* start INPUT FOR THIS TASK *

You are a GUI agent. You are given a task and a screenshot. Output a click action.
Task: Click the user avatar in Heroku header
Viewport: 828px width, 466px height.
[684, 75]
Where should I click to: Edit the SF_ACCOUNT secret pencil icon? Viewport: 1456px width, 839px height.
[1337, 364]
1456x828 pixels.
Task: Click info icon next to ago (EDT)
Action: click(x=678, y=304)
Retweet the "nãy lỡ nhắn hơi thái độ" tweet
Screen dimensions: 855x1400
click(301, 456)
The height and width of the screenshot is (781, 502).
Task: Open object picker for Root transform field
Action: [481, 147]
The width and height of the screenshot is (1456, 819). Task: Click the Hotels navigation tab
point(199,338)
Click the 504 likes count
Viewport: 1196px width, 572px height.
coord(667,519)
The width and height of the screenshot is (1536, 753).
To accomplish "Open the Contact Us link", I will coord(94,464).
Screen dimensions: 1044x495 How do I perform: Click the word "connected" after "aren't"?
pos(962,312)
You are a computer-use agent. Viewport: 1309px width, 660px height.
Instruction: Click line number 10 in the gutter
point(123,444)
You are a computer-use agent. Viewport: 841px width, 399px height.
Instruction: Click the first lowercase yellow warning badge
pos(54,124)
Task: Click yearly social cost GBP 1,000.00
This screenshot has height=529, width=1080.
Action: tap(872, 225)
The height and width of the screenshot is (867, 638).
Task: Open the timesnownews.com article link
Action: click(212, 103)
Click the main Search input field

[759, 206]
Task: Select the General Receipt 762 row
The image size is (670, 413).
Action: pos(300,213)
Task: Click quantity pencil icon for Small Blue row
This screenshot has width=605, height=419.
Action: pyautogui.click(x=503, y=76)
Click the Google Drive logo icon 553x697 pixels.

* end INPUT FOR THIS TASK *

DIRECTIONS FOR THIS TASK >> Copy the material above line for line, without changing anything.

ANSWER TO THIS PROBLEM >>
You are a GUI agent. You are given a task and a screenshot. Output a click action.
Task: Click the user avatar in Heroku header
Viewport: 828px width, 466px height.
[684, 75]
Where should I click to: Edit the SF_ACCOUNT secret pencil icon? Viewport: 1456px width, 839px height.
[1337, 364]
1456x828 pixels.
Task: Click info icon next to ago (EDT)
Action: click(x=678, y=304)
Retweet the "nãy lỡ nhắn hơi thái độ" tweet
Screen dimensions: 855x1400
click(301, 456)
The height and width of the screenshot is (781, 502).
Task: Open object picker for Root transform field
Action: [481, 147]
The width and height of the screenshot is (1456, 819). Task: Click the Hotels navigation tab
point(199,338)
Click the 504 likes count
Viewport: 1196px width, 572px height.
coord(667,519)
The width and height of the screenshot is (1536, 753).
To accomplish "Open the Contact Us link", I will coord(94,464).
Screen dimensions: 1044x495 How do I perform: Click the word "connected" after "aren't"?
pos(962,312)
You are a computer-use agent. Viewport: 1309px width, 660px height.
Instruction: Click line number 10 in the gutter
point(123,444)
You are a computer-use agent. Viewport: 841px width, 399px height.
Instruction: Click the first lowercase yellow warning badge
pos(54,124)
Task: Click yearly social cost GBP 1,000.00
This screenshot has height=529, width=1080.
Action: tap(872, 225)
The height and width of the screenshot is (867, 638).
Task: Open the timesnownews.com article link
Action: click(212, 103)
Click the main Search input field

[759, 206]
Task: Select the General Receipt 762 row
The image size is (670, 413).
Action: pos(300,213)
Task: Click quantity pencil icon for Small Blue row
This screenshot has width=605, height=419.
Action: pyautogui.click(x=503, y=76)
Click the Google Drive logo icon 553x697 pixels.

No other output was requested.